## [Your task]
Your copy of the data below must be exact and must leave out all pictures.

Stored items
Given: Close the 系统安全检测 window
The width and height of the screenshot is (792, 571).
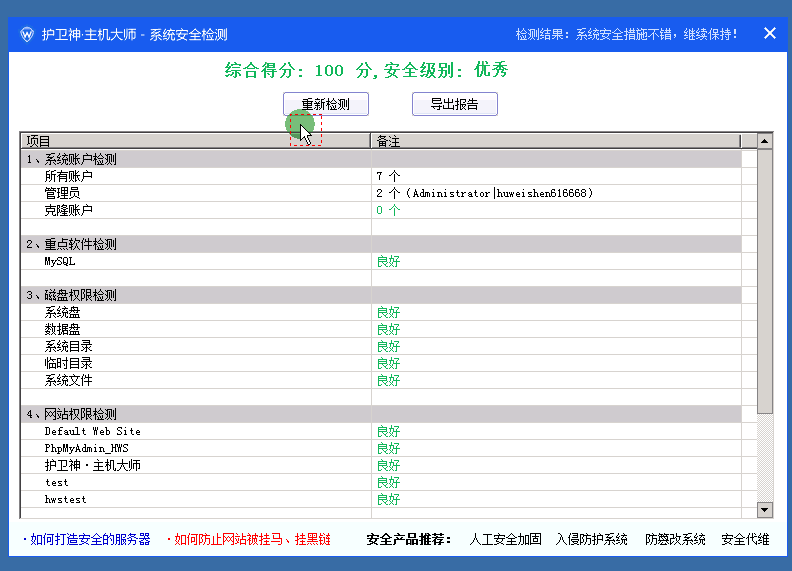Looking at the screenshot, I should 769,34.
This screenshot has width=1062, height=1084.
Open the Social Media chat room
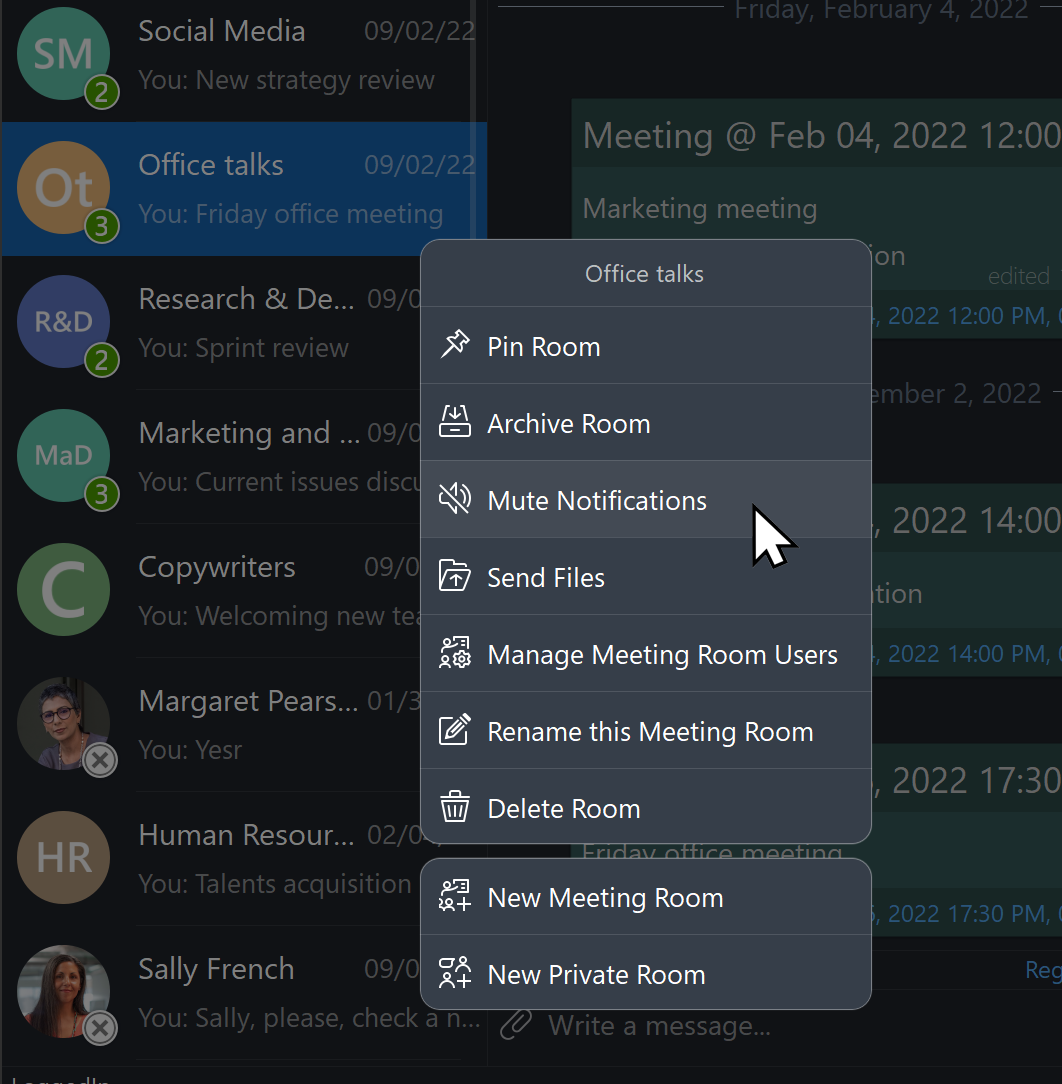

## [Result below]
Given: Close the 系统安全检测 window
The width and height of the screenshot is (792, 571).
Looking at the screenshot, I should 769,34.
This screenshot has width=1062, height=1084.
Open the Social Media chat room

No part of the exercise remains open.